I honestly don’t think there’s a great deal I can write about tonight’s 0-0 draw with QPR at Cardiff City Stadium – nothing earth shattering or even original at least. The match just offered further confirmation of what was known already – although it is a bit out of the ordinary for even goal shy Cardiff City not to register a single on target effort in a match.
Thankfully, a welcome clean sheet meant that a QPR side that had won 1-0 on their last two visits to Cardiff did not repeat the feat this time. However, it’s easy to be taken in by the London team’s impressive 1-0 win at Deepdale, Preston in new manager Neil Critchley’s first game in charge, but the blank they shot here in his second one means that it’s just two goals in eight matches for Rangers now and, on this evidence, you can see why.
To be fair, the visitors did have the game’s one on target effort, a weak free kick by Chris Willock from twenty-five yards straight at Ryan Allsop and, if I was to be charitable, you could say that Ethan Laird’s mishit cross that Allsop, opting for safety, turned over his crossbar late on could count as another attempt on target.
For City though there was nothing to work Seny Dieng in the QPR goal – eleven goal attempts offers confirmation that there should have been, but, having admitted for the first time that City could go down this season following last weekend’s 1-1 home draw with Blackpool, there was nothing this evening to make me change that opinion.
This really was like a lot of games we’ve failed to win this season in that we did not get what we deserved from the ninety minutes. Yes, QPR may have forced our keeper into one or two saves, but the better chances were ours. While this was no Blackpool where a confident team used to scoring would have netted three or four, Rangers would have lost this evening against virtually every other team in the Championship if the game had panned out the same way.
The visitors’ best spell came in the twenty minutes or so leading up to the half hour mark when City struggled to cope with the running power of teenager Tim Iroegbunam. Twice Ryan Wintle fouled the Villa loanee as he made runs through the midfield to give QPR shooting opportunities from twenty-five yards out – Kennet Pall was wide with the first one and the second produced that shot from Willock which barely troubled Allsop.
The most dangerous shooting attempt from a free kick came from Rubin Colwill in the early minutes of the game. Yes, having begun to think that City were holding him back until May to protect him from his growing pains, Colwill started tonight!
You only have to have read what I’ve said up to now to realise that Colwill didn’t transform our attacking play – in fact, he probably stood out most for his defensive work and tracking back. However, his free kick was well struck, but never really looked like it was going to curl back on target after starting out a yard or two outside the post.
City’s best first half chances fell to Callum Robinson and Perry Ng from good Wintle crosses, but on neither occasion did their headers threaten the goal – Robinson also sent a snap shot from the edge of the penalty area over, but it was poor fare from both teams in the opening half.

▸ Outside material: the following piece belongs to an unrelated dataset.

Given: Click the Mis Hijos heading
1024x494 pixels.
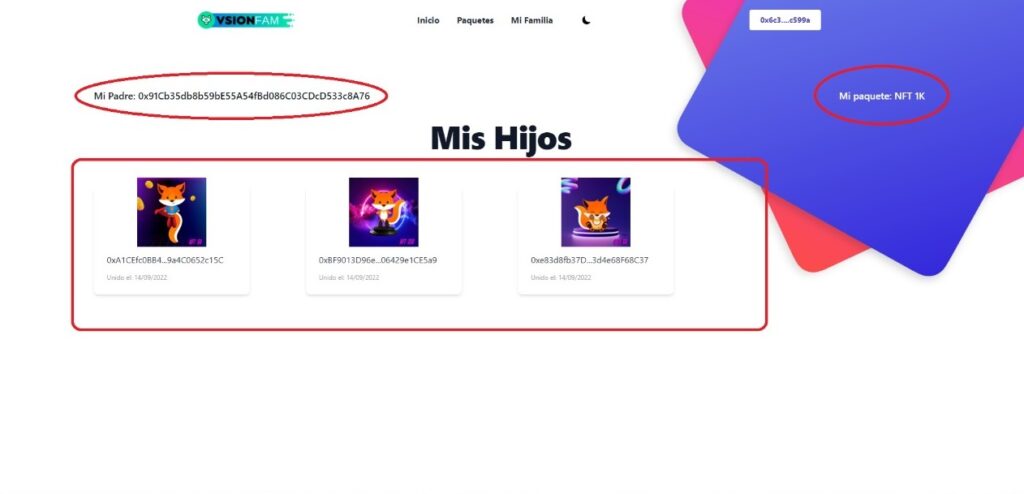Looking at the screenshot, I should tap(501, 139).
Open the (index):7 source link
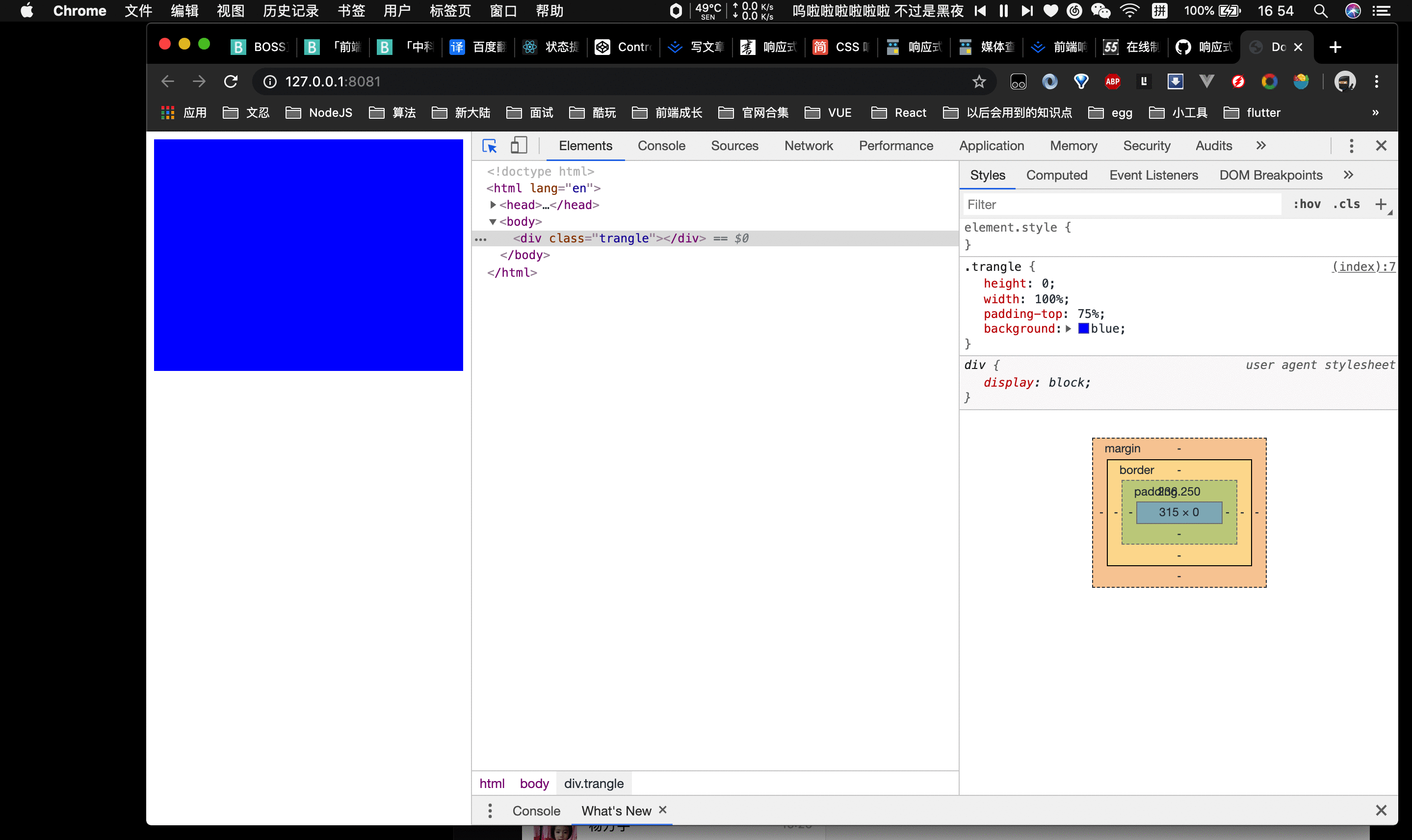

The second half offered more – or at least it did from City. Rangers remained very passive and ended up taking off all of their front three and found themselves increasingly pushed back.

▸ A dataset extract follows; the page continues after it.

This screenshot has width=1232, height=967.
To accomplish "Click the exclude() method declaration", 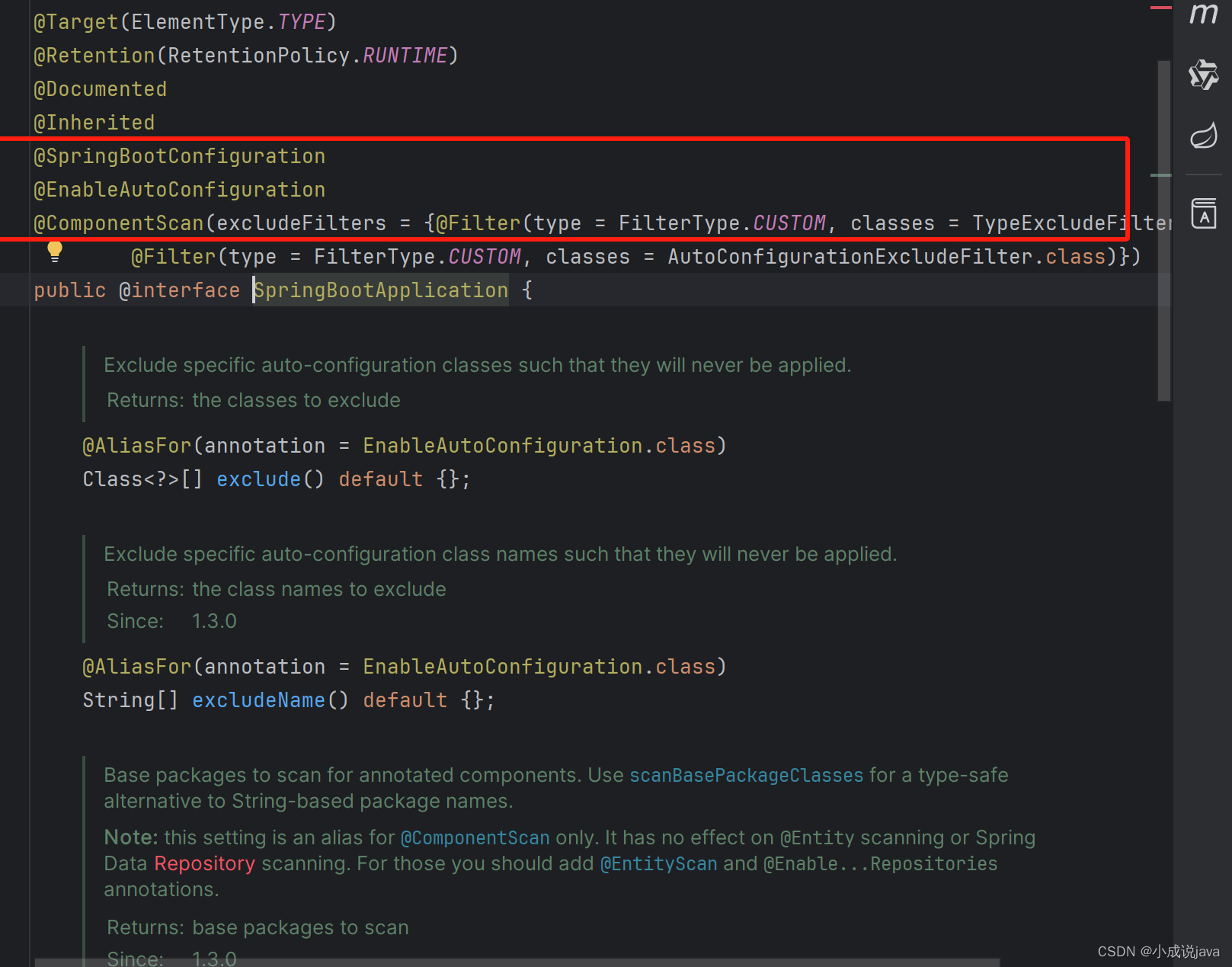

As happens quite often with this City side, they show themselves to be quite good at certain aspects of the game, but it all dissipates once things like neatness in possession and a desire to find space are transferred into our attacking third of the pitch.

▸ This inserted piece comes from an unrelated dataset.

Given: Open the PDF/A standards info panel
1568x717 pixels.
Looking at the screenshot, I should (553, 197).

Once that happens, you see wrong options taken and poor passing take over. On the occasions when this doesn’t occur and a player is presented with a decent chance, the finishing is not there as the collective lack of confidence which must follow from a scoring record as bad as ours takes over.
It was there when we were able to open up a defence that was the most impressive thing about QPR tonight. Kion Etete, set up by a combination of Callum O’Dowda and Colwill, took a decent touch, but then squeezed his shot a yard wide from about eight yards out. I wouldn’t blame Etete too much for that miss, but when he was presented with a better opportunity by Mahlon Romeo’s header shortly afterwards, his shot from twelve yards was rushed, wild and well over the bar.
It took City about eighty-five minutes to earn their first corner and the unmarked O’Dowda met Joe Ralls’ flag kick with a header that was about was a foot or two wide with replays showing that sub Mark Harris might have been able to turn the ball in if he’d made an effort to reach it.
Rangers woke from their attacking slumbers to give City one or two alarms in added time, but a pretty miserable spectacle ended goalless with the feeling persisting that some of the City sides of recent years with less individual talent than this squad would have found a way to win a match like this 1-0.
After the game, Mark Hudson made optimistic noises as far as matters off and on the pitch are concerned. The off field matter was the embargo the club are under for not paying Nantes the first portion of the Emiliano Sala fee – apparently negotiations are ongoing (he didn’t say with whom) and it seems there’s a chance of the embargo being lifted. That doesn’t sound too convincing to me, but it was compared to the on field stuff our manager came out with.
Here Hudson talked of City showing they can compete against the best teams in the division, but does he really believe QPR, with their recent scoring record, really qualify for such a description? Unfortunately, the most convincing thing Hudson said about City’s performance was that our forward players lacked belief.